Juru Bicara Kementerian Luar Negeri Tiongkok Geng Shuang dalam sebuah konferensi pers di Beijing menyatakan menyambut baik pertemuan yang rencananya akan terselenggara pada Mei tersebut.
"Kami menyambut baik berita positif terkait dialog langsung antara AS dan Korea Utara," kata dia.
Geng menilai bahwa itu adalah langkah yang benar untuk menyelesaikan krisis nuklir semenanjung Korea.
Geng menyatakan bahwa mereka mendukung penuh kedua pihak menyelesaikan masalah dengan dialog dan perundingan.
Sebelumnya, Penasihat Keamanan Nasional Korea Selatan Chung Eui-Yong mengumumkan bahwa Presiden AS Donald Trump telah menerima undangan pertemuan dari pemimpin Korea Utara Kim Jong-un
Chung mengatakan bahwa kedua pemimpin akan bertemu pada Mei mendatang.
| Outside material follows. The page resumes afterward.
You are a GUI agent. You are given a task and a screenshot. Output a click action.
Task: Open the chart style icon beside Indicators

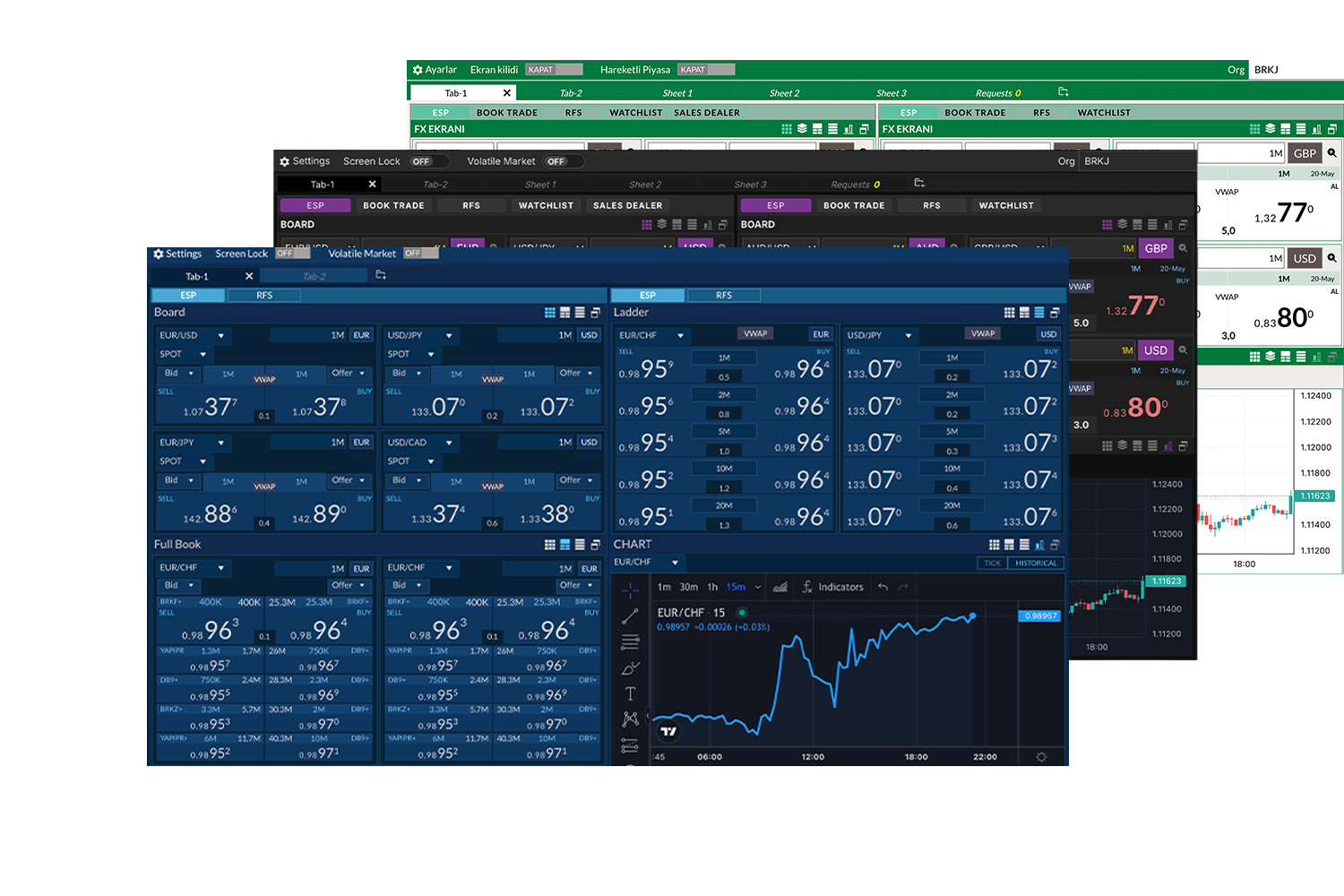780,588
Chung juga menyampaikan bahwa Kim berjanji Korea Utara akan menghindari melakukan percobaan nuklir atau rudal balistik setelah ini.
Pemimpin Korea Utara juga telah memahami bahwa latihan militer rutin antara AS dan Korea Selatan harus terus dilanjutkan, tambah Chung.
Juru Bicara Gedung Putih Sarah Sanders melalui sebuah pernyataan tertulis juga membenarkan bahwa Trump menerima undangan pertemuan dari Kim.
Sanders mengatakan bahwa waktu dan tempat pertemuan akan ditentukan kemudian.
Suasana positif antara Korea Utara dan Korea Selatan mulai terlihat setelah pemimpin Korea Utara Kim Jong-un mengumumkan dapat mengirim delegasi ke Olimpiade Musim Dingin PyeongChang 2018 dan terbuka untuk melakukan pembicaraan dalam hal tersebut dengan Seoul.
Saudara perempuan Kim, Kim Yo-jong menghadiri upacara pembukaan Olimpiade Musim Dingin PyeongChang 2018 pada 9 Februari lalu.
Sebelumnya, delegasi khusus yang ditugaskan oleh Presiden Korea Selatan Moon Jae-in berkunjung ke Korea Utara selama dua hari dan bertemu dengan Kim Jong-un, kemudian mereka bertolak ke AS untuk mengirimkan "pesan khusus" Kim kepada pemerintah Washington.
Menteri Luar Negeri Tionkok Wang Yi pada Kamis juga menyerukan agar AS dan Korea Utara segera melakukan pertemuan.